0 posted 2001-05-10 01:55 PM


Deep within the shadows of the night
You come to comfort and hold me tight
Carressing my heart
And numbing my brain
Just by whispering out my name
You sing a lonesome lullaby
As I meander within my dreams
Your hot breath against my skin
Stops any intruders hoping to make my soul scream
With you in the night, I'm no longer alone
You hold my hand
Guiding my soul back to it's home
My eyes can't seem to trace your face
But my heart can touch every crevice and surface
The celestial beams of the moon
Shines right through the very essence of what you are
And I love you more than you'll ever know
Even though you are too afraid to show
So for as long as you want
Stay in the shadows
And comfort me as much as you care for
For as long as you stay
I'll never close the door to my soul, nor my dreams
For you are forever welcome in my realm...

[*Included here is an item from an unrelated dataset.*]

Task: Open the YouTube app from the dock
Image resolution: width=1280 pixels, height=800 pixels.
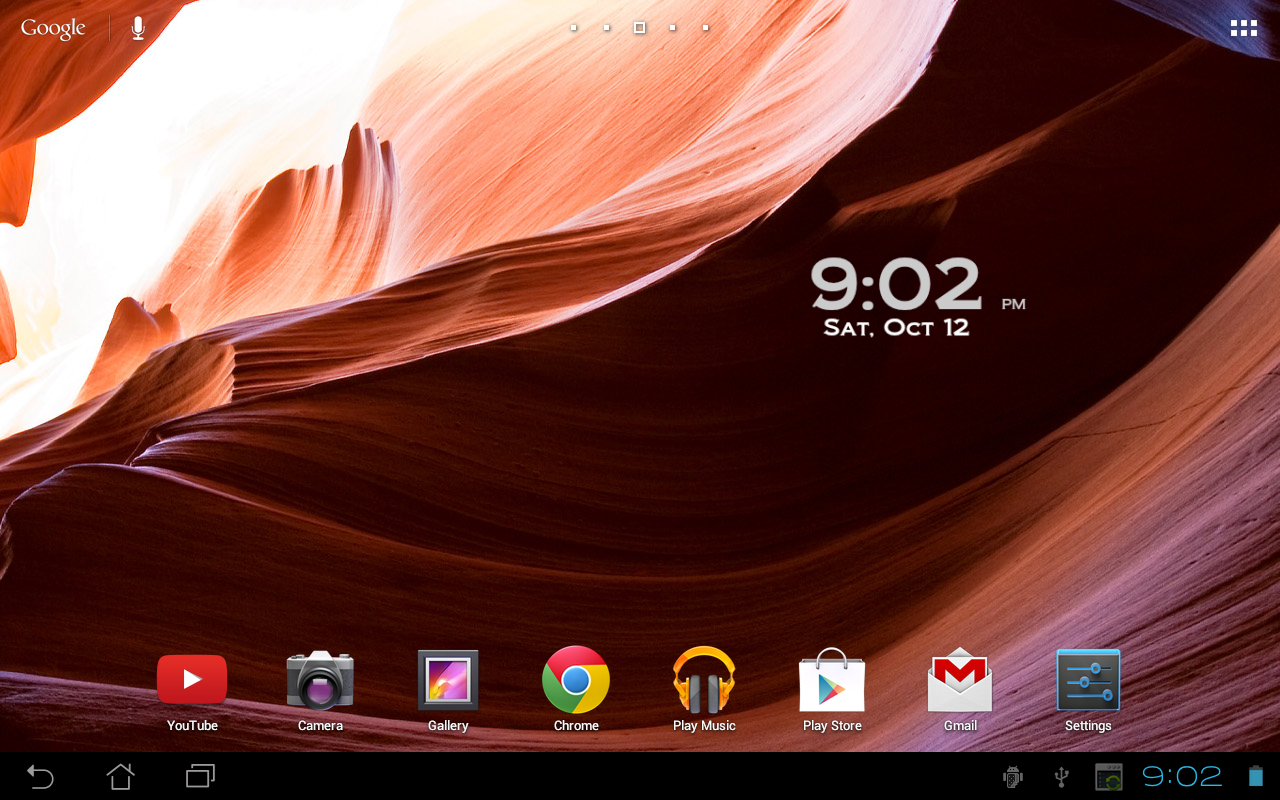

"Let me be the one you call, if you jump I'll break your fall, lift you up and fly away with you into the night"

~Crash and Burn~

© Copyright 2001 Kristen Brandon - All Rights Reserved
fractal007
Senior Member
since 2000-06-01
Posts 1958

1 posted 2001-05-10 02:10 PM


Ceinwyn:

Good poem.  The rhyming here was quite good.  So was the hyperbole.  I think that the person this is addressed to will like it a lot.

"If history is to change, let it change. If the world is to be destroyed, so be it. If my fate is to die, I must simply laugh"

-- Magus

Suga_Baby
Member
since 2000-08-06
Posts 380
Maine, USA
2 posted 2001-05-10 06:22 PM


Ooooooh pretty   I really enjoyed this! Great job!  

,
Suga

"A dream is a wish your heart makes while you are fast asleep."

DragonFang
Senior Member
since 2000-03-09
Posts 522
Missouri, USA
3 posted 2001-05-10 10:59 PM


I really liked this one. Umm.. not feeling original in what I say tonight, but, this was really very sweet. I hope who it was written for likes it.

"Sa souvraya niende missian ye." \
I am lost in my own mind.


anonymous albert ?
Deputy Moderator 1 Tour
Member Elite
since 2001-03-23
Posts 2979

4 posted 2001-05-11 02:03 AM


i really liked this one..great job...the emaining behind this poem was very enjoyable to read..thanks for sharing and keep writing... ...?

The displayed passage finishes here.